We are trying to develop HawkEye System used in cricket for our college project.
The process used in HawkEye System is as follows:
One camera is enough if you've got the projection/view matrix to get from image space to world space (there are tons of documents out there to do the camera calibration/coordinate transformation). This will get you a vector that points from the camera through the ball. The ball's size can then be used to determine the distance from the camera.
Guess the easiest way to find the ball would be introducing a threshold that "cuts" the ball from the rest of the image. Or use motion detection to extract the ball and/or combine both approaches.
I think you'll need two cameras to determine the distance from the camera to the ball. Either that, or you'll have to use some workaround like looking at the size of the ball in each frame or the distance of the ball from it's shadow. But I doubt that these two workarounds would be accurate enough...
With respect to step 2, extracting the location of a ball, there are a multitude of possible approaches and sources of literature. I would strongly recommend looking into the work on Robot soccer (Robocup), which contains many examples of similar problems.
In an ideal world (say a black disk on a white background), the starting point would probably be to use something like a Hough Transform, or contour tracing, and extracting the position using statistical moments of the resultant contour.
The challenge of this approach is that a cricket field is most definitely going to have background features that are challenging to remove. With some trial and error you may be able to use common image processing techniques such as background subtraction, morphological operators, edge detectors, color filtering and thresholding to improve your capability to consistently find the ball. From past experience, I strongly recommend using a set of tools that allows you to rapidly prototype image processing pipelines and techniques, probably MATLAB.
Perhaps a more robust way to phrase this problem, leading into the following sections, is that if you have some idea of where the ball was previously, then you can make a reasonable estimation of where the ball should be after some small amount of time. This is the field of optimal estimation, and Kalman Filters. A good introductory text, albeit from a very different problem space, is Probabilistic Robotics by Thrun et al.
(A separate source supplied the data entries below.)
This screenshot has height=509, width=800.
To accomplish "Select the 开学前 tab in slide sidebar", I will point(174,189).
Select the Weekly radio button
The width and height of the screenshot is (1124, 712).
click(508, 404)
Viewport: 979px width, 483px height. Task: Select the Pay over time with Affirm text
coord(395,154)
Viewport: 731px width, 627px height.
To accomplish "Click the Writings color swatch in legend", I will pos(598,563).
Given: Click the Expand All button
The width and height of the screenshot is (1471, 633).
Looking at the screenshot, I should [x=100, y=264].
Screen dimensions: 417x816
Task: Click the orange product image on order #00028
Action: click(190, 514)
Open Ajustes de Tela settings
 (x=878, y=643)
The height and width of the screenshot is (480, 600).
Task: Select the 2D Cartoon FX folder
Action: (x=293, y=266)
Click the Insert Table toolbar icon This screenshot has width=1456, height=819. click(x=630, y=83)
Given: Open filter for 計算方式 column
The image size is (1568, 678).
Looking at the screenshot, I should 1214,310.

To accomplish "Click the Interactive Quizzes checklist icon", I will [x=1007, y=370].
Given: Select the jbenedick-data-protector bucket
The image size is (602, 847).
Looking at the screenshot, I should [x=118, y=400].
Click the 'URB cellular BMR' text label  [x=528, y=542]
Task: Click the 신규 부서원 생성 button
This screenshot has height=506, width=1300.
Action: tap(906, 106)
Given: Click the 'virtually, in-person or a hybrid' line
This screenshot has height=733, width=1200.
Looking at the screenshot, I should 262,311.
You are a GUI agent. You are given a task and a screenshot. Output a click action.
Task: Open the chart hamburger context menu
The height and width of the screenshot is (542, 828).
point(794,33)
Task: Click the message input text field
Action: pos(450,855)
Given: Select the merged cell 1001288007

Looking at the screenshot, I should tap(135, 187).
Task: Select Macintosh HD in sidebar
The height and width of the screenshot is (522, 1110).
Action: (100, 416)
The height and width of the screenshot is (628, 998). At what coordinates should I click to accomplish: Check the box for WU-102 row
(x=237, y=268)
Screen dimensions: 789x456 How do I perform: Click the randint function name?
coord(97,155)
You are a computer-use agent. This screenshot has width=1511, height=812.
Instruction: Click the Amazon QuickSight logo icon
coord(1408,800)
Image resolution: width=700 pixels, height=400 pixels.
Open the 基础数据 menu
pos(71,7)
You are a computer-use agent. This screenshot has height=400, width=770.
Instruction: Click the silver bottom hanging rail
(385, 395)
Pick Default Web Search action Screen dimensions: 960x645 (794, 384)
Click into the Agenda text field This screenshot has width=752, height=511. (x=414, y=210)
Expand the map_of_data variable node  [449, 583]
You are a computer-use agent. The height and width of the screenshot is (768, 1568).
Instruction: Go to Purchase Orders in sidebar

Give your ball a distictive colour that you are unlikely to find elsewhere in the image, then look for pixels in that colour in each image. This is the easiest option. Given the speed at which a ball could move in cricket and you are using only 30 fps most other options are much more difficult. Just finding a white ball is quite difficult (as you probably found) so your best bet would be to use the information about the movement of the ball in previous frames to help find it in new frames. However, low frame rate and high ball speed means your ball will move quite a bit between frames. At 142 km/h for a high speed bowl you are looking at more than one meter of movement between frames, which will result in quite a large gap between the images of the ball between subsequent frames, and this makes using the temporal information more difficult.
As an alternative to a weird colour you could also paint your ball with a layer that is highly reflective in the IR domain and use IR lights (which humans can't see) and IR sensitive camera's (you could remove the IR filter from the camera's you have for this).